**Excerpted passage**
Science Lesson Plan: Rubber Ducky Relays Lesson Reflection

Science – Week 2 – Lesson Plan – Push and Pull Exploration Rubber Ducks Lesson

As I mentioned last week, I have been writing lesson plans based on the University of South Florida’s template. The lesson that I taught in this past week was science that was called “Rubber Ducky Relays.” In this lesson, students explored forces (pushes and pulls), motion, and direction by moving a rubber ducky in a tub of water using a variety of tools.

This lesson was a suggestion from the team meeting of all the teachers in my grade level. I really liked the idea of this lesson because it connected to my previous science lesson (pushes and pulls with a boat) and the Aquafoils lessons from Science Olympics. By doing this, I meet FEAP 1B: “Sequences lessons and concepts to ensure coherence and required prior knowledge.” I was also able to meet FEAP 3E: “Relate and integrate the subject matter with other disciplines and life experiences” by relating the content to other experiences that the students had. I also really like when students are able to participate in Total Physical Response because it supports kinesthetic learners and provides students with engaging and fun lessons.

**Records**
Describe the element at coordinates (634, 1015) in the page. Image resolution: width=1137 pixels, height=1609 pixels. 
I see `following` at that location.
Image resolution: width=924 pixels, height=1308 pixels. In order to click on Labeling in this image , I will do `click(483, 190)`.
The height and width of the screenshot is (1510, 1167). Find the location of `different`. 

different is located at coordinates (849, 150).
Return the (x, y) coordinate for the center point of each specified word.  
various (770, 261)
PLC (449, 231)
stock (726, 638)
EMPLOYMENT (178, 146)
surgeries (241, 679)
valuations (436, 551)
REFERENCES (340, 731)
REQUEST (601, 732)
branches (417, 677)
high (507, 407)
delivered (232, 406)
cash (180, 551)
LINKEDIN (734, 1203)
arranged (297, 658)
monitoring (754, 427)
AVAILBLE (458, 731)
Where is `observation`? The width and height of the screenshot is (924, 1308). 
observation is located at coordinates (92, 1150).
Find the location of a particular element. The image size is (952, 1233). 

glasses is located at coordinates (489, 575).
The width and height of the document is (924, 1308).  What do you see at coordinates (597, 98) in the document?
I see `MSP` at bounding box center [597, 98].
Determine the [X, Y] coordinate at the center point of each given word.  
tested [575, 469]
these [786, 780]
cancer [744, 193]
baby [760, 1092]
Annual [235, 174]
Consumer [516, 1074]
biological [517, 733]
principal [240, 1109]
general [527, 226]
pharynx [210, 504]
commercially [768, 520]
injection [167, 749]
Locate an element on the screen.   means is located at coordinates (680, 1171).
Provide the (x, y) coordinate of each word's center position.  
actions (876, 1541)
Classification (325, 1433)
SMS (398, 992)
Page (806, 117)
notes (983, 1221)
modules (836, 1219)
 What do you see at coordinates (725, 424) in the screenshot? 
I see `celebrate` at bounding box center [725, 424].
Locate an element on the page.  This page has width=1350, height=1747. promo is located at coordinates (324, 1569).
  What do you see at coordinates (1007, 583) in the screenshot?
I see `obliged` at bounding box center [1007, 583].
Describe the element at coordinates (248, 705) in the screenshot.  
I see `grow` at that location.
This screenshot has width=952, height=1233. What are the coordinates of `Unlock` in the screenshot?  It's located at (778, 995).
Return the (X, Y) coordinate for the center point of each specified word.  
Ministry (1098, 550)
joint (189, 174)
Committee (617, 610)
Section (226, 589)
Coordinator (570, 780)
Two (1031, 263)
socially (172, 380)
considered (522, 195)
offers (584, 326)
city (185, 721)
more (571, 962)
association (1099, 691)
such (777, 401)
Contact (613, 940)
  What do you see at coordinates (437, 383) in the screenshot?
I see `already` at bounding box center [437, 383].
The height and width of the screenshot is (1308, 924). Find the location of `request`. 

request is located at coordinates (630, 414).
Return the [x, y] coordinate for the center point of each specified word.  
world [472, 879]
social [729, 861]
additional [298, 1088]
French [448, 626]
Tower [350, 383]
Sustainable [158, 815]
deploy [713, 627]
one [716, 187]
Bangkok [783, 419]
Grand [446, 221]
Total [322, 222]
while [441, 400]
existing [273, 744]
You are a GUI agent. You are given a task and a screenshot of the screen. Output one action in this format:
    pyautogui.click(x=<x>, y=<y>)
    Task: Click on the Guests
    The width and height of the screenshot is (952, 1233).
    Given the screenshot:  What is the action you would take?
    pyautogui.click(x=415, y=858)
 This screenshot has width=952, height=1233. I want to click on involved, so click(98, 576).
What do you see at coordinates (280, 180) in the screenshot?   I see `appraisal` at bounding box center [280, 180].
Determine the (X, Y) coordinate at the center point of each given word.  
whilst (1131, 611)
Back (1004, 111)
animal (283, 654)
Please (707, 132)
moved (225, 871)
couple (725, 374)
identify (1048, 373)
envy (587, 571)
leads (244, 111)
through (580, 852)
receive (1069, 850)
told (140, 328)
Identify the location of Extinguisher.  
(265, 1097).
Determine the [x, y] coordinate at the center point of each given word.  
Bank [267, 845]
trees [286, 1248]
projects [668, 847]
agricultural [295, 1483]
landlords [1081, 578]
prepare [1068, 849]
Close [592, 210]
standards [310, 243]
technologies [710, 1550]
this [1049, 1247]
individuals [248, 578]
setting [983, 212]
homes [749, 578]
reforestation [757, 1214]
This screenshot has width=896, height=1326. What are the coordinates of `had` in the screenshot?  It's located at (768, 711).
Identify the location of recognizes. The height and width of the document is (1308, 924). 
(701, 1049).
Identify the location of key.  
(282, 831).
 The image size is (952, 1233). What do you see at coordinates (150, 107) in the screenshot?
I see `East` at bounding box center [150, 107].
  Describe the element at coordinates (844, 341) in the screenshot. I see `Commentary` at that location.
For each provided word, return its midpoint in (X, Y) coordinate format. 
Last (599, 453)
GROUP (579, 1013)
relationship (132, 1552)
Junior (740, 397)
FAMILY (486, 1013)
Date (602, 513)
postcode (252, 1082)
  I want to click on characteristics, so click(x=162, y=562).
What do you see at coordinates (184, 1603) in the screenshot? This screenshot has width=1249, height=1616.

**What to do**
Answer these questions from the lesson reflection above:
(a) Whose template are the lesson plans based on?
(b) What object did students move in a tub of water?
(c) Which FEAP standard is described as "Sequences lessons and concepts to ensure coherence and required prior knowledge"?

**Solution for this problem**
(a) The University of South Florida's template.
(b) A rubber ducky.
(c) FEAP 1B.